WHAT YOU SHOULD DO:
Pull out each line in the entries below that contains the string "resolution", treating uppercase and lowercase letters as different.

=== SUPPLIED DATA ===

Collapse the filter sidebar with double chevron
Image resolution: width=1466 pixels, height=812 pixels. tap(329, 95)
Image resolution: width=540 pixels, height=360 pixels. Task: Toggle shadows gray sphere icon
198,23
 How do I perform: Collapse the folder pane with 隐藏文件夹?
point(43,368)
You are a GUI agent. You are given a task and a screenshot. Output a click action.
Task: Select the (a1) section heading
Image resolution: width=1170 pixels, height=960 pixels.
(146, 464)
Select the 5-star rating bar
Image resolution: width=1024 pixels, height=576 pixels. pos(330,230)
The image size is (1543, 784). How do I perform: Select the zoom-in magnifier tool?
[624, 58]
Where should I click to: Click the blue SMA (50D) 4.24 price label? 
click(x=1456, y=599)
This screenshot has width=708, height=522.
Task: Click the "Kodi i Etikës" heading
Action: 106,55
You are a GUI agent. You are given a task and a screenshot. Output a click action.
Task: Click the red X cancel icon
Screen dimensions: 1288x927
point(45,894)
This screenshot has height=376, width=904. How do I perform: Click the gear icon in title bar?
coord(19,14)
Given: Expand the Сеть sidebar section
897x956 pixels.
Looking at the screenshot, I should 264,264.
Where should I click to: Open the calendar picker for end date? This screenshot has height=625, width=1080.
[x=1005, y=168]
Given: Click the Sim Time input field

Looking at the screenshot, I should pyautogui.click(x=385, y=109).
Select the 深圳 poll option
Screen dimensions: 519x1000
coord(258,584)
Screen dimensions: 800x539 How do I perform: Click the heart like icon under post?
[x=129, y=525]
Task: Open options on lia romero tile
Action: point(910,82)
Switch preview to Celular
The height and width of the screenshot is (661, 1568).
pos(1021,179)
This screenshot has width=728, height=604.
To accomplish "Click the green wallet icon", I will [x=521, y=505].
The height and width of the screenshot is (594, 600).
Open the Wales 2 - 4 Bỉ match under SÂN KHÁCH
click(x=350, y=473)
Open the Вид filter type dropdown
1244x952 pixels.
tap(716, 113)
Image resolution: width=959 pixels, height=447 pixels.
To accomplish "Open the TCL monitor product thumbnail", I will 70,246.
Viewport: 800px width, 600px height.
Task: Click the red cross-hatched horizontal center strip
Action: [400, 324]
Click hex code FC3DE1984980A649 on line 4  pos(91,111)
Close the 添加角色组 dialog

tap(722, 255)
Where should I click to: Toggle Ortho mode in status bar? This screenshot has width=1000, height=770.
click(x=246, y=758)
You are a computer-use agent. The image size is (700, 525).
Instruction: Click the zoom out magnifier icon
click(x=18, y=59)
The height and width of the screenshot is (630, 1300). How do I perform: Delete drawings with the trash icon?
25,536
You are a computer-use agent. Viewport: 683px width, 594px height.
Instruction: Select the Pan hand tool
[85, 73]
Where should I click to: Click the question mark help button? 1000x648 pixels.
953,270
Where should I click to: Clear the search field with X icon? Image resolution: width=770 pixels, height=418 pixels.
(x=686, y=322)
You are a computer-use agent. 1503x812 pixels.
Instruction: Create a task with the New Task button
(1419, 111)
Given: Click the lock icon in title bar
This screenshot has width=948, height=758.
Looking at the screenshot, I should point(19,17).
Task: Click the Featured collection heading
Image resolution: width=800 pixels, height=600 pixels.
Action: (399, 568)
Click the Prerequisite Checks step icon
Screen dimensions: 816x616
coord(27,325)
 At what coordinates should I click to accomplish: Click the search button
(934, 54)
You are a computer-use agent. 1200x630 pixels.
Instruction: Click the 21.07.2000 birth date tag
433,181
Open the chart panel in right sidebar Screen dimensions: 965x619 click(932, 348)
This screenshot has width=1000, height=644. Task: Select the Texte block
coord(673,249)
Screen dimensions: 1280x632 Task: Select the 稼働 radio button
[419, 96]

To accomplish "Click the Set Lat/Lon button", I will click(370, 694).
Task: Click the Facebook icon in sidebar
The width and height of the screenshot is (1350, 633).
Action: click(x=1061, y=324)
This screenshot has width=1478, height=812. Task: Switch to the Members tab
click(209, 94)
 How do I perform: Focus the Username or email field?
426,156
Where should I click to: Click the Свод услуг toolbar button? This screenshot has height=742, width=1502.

===

RESULT OF THIS TASK:
Image resolution: width=1466 pixels, height=812 pixels. tap(329, 95)
Image resolution: width=540 pixels, height=360 pixels. Task: Toggle shadows gray sphere icon
Image resolution: width=1170 pixels, height=960 pixels.
Image resolution: width=1024 pixels, height=576 pixels. pos(330,230)
Image resolution: width=959 pixels, height=447 pixels.
Where should I click to: Clear the search field with X icon? Image resolution: width=770 pixels, height=418 pixels.
Image resolution: width=800 pixels, height=600 pixels.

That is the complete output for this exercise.